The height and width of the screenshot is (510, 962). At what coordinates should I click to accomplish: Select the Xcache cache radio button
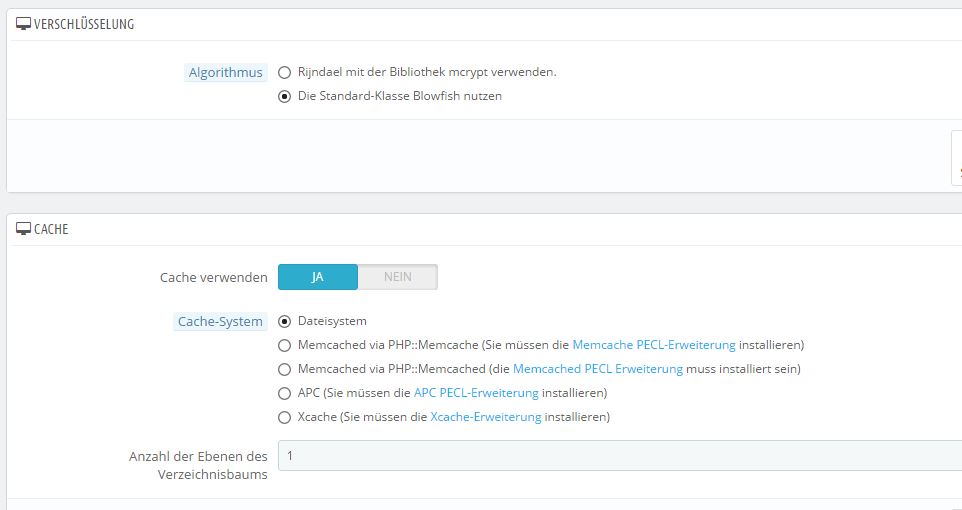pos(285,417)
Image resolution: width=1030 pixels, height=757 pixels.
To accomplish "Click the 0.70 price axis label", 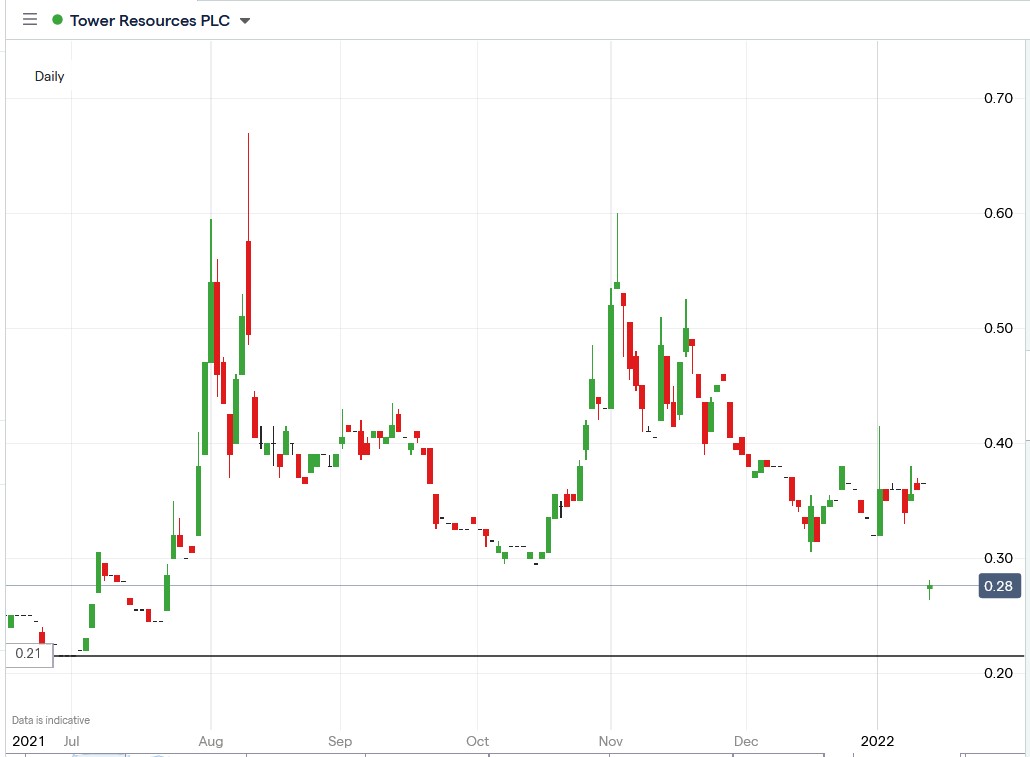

------------------------

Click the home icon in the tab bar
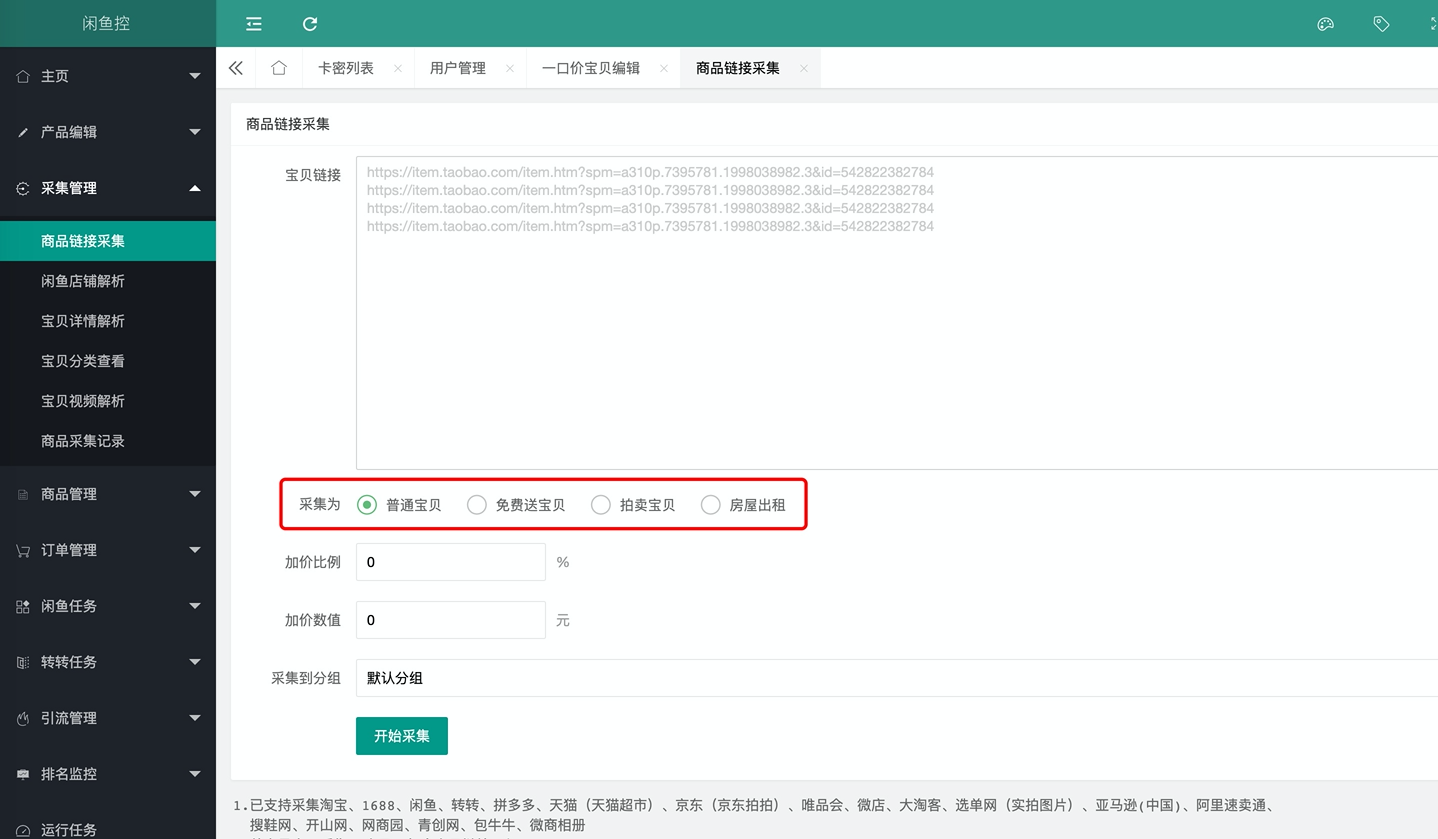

------------------------

_Your objective_
Reproduce exactly the lines above starting at the line containing "Image resolution: width=1030" and ending at the line containing "the 0.70 price", including both, but not the pictures.

_Response to this task_
Image resolution: width=1030 pixels, height=757 pixels.
To accomplish "Click the 0.70 price axis label", 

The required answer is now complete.